TAREFAS PROPOSTAS:
(1) De acordo com o trecho sobre a imagem na geografia contemporânea, por que os discursos pautados em imagens se tornam um campo poderoso para as estratégias políticas? Responda em uma a três frases.
(2) Responda às perguntas abaixo com base no trecho sobre a imagem na geografia contemporânea.
(a) Qual é o tema da Pesquisa 2?
(b) Qual livro de Gianni Vattimo é citado e em que ano foi publicado?
(c) Em qual projeto de pesquisa o trabalho se insere?
(3) Dê prosseguimento ao texto sobre a imagem na geografia contemporânea a partir do ponto em que ele termina.

TRECHO FORNECIDO:
◆ ◆ ◆ ◆ ◆ ◆ ◆
Professor do Departamento de Geografia/Universidade Federal do Espírito Santo-UFES, [email protected] Mestranda em Geografia/Universidade Federal do Espírito Santo-UFES, [email protected] (c) Mestranda em Geografia/Universidade Federal do Espírito Santo-UFES, [email protected] (b)

Resumo A Geografia, ao olhar para o mundo contemporâneo, tem se interessado pelos pensamentos sobre o espaço, pela produção de uma imaginação espacial dada pelas imagens. Ao assumimos a compreensão de uma espacialidade inventada pelas câmeras fotográficas, narrativas de tevê e pela linguagem cinematográfica. Neste trabalho, iremos apresentar as premissas analítico-conceituais-imaginativosensíveis de duas pesquisas que estão em desenvolvimento. Pesquisa 1: os processos de produção de uma paisagem-mercadoria e a constituição de identidades visuais em lugares turísticos; Pesquisa 2: pensamento espacial e fronteiras nas geografias de cinema. Ambas atreladas à mesma preocupação investigativa, a saber, o entendimento do modo como se dá a produção de uma imaginação espacial, cultural, estética e seus desdobramentos na constituição de grandes territórios narrativos e suas paisagens políticas do mundo contemporâneo. Palavras chave: imagem – política – cultura – espaço

1. A Imagem na Geografia Contemporânea Vivemos em um contexto cujas imagens adquirem papel de grandes educadoras, utilizando fortemente os discursos imagéticos como forma de validá-las. Essas imagens assumem, assim, o caráter de expressão da própria realidade, construída por artifícios estéticos (enquadramento, cores vibrantes, foco, etc.). Além disso, participam da construção de nossa imaginação sobre o mundo, nos mostrando o que deve ser visto e direcionando os olhares. Esses discursos pautados em imagens, por terem este cunho de verdade, passam a ser um poderoso campo para as estratégias políticas que articuladas, acabam por corroborar os metarrelatos (LYOTARD, 2011) ou as grandes narrativas (MASSEY, 2008). Gianni Vattimo (1992) em seu livro A Sociedade Transparente argumenta sobre este poder dos aparatos comunicativos. A mídia na qualidade de veículo capaz de transmitir imagens em tempo “real”, “direto” do lugar unificaria/homogeneizaria a história mundial/oficial. E, agindo sobre a imaginação espacial, tais questões colocam uma problemática geográfica: “importa o modo como pensamos o espaço” (MASSEY, 2008, p. 15). 1

Este trabalho se insere no Projeto de Pesquisa “Geografia e Imagens: narrativas e novas políticas na cidade contemporânea” financiado Edital 002/2011 CNPq/FAPES-PPP.
◆ ◆ ◆ ◆ ◆ ◆ ◆
CONTEÚDO DOS DADOS:

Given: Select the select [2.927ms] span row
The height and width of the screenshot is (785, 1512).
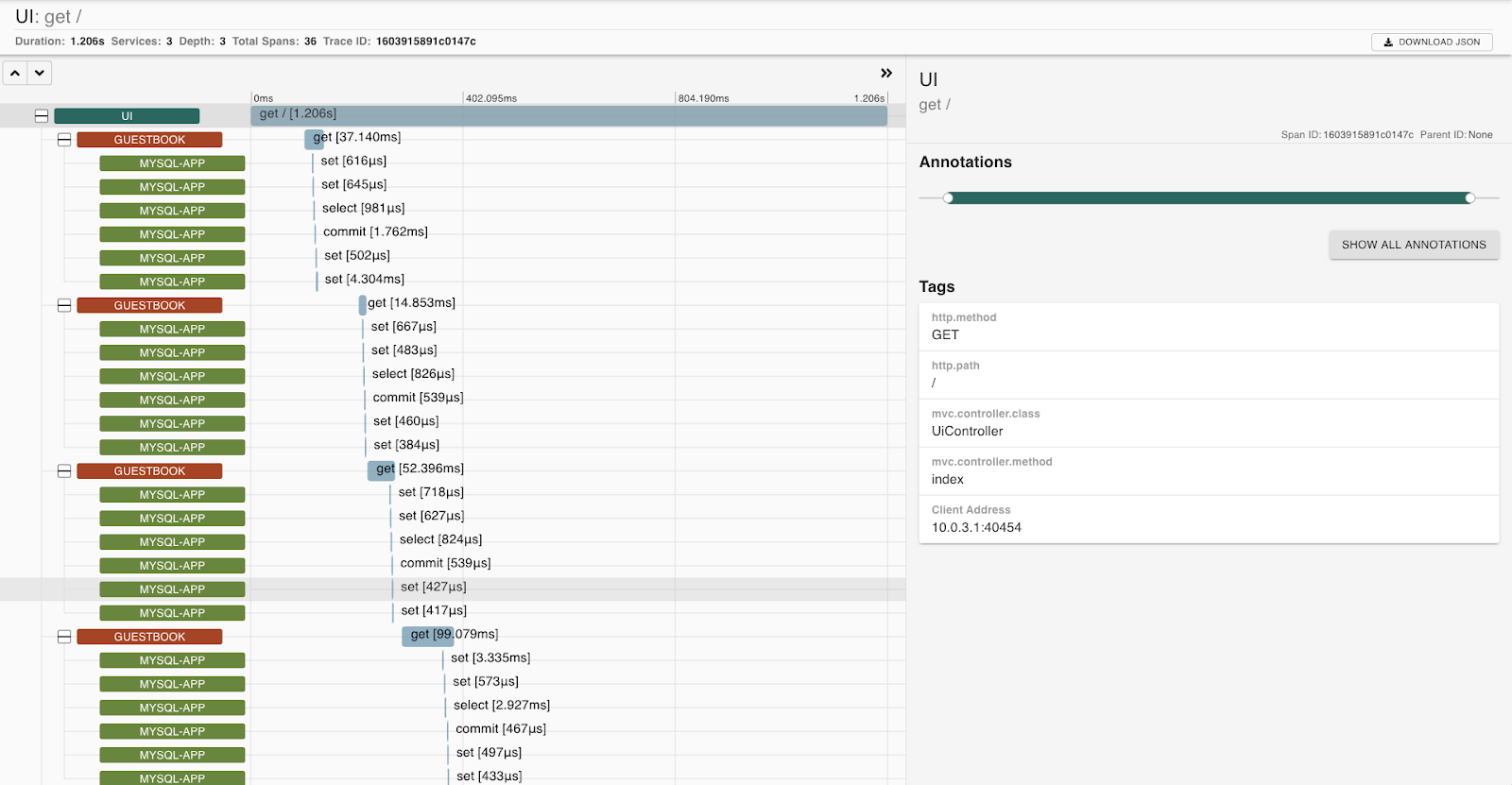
◆ ◆ ◆ ◆ ◆ ◆ ◆
AS RESPOSTAS:
(1) Porque esses discursos têm um cunho de verdade: as imagens assumem o caráter de expressão da própria realidade, construída por artifícios estéticos como enquadramento, cores vibrantes e foco. Por isso, as estratégias políticas articuladas sobre eles acabam por corroborar os metarrelatos ou as grandes narrativas.

(2)
(a) Pensamento espacial e fronteiras nas geografias de cinema.
(b) A Sociedade Transparente, de 1992.
(c) No Projeto de Pesquisa "Geografia e Imagens: narrativas e novas políticas na cidade contemporânea".

(3)
Seguindo esse pensamento, a própria produção e exposição das imagens nos indicam algumas possibilidades analíticas: a imagem enquanto ilustração e a imagem enquanto rasura. As imagens que constituem estações de parada são aquelas que apenas ilustram um assunto, pautam nossa imaginação de modo a funcionarem como definição última, tendo como objetivo ser aceita como a própria realidade traduzida em imagem. As imagens pensadas como pontes de passagem e/ou rasuras: “promovem a constituição de percursos por outros saberes e práticas, permitindo-nos renovar e ampliar a experiência cotidiana, formulando novos discursos e falas” (OLIVEIRA JR., 2004, p. 3). Em outras palavras, as pontes estimulam as trocas entre a imagem, quem olha e o espaço. São pensamentos que passam, atravessam... um caminho que integra e já não é mais isto ou aquilo, que não exige uma postura de dualidade, no qual é possível caminhar pelas bordas, dentre os meandros. A Geografia, ao olhar para o mundo contemporâneo, tem se interessado pelos pensamentos sobre o espaço, pela produção de uma imaginação espacial dada pelas imagens, ao serem entendidas como ações políticas sobre/no mundo. Na tentativa de serem representações sobre o mundo, estas imagens ilustrativas, passa a funcionar sob o caráter de verdade única. Sendo também as imagens um produto de tais discursos, elas expressam comumente três imaginações principais sobre o geográfico, como nos aponta Doreen Massey (2008), a saber: o espaço como superfície, a inevitabilidade do processo de globalização e a oposição entre espaço e lugar. Imaginar o espaço para além dessa perspectiva, exige a reverberação de imagens-pontes, consequências de um pensamento mais “narrativo, fantástico, envolvido nas emoções e, globalmente tem menos ou nenhumas pretensões de objectividade” (VATTIMO, 1992, p.36), mais proveniente de uma “imaginação criadora” (BACHELARD, 2005). Essas seriam as condições de uma verdadeira política, no sentido dos agenciamentos coletivos e devires singulares: impulsos poéticos, estéticos e políticos de um mundo efetivamente aberto e em construção.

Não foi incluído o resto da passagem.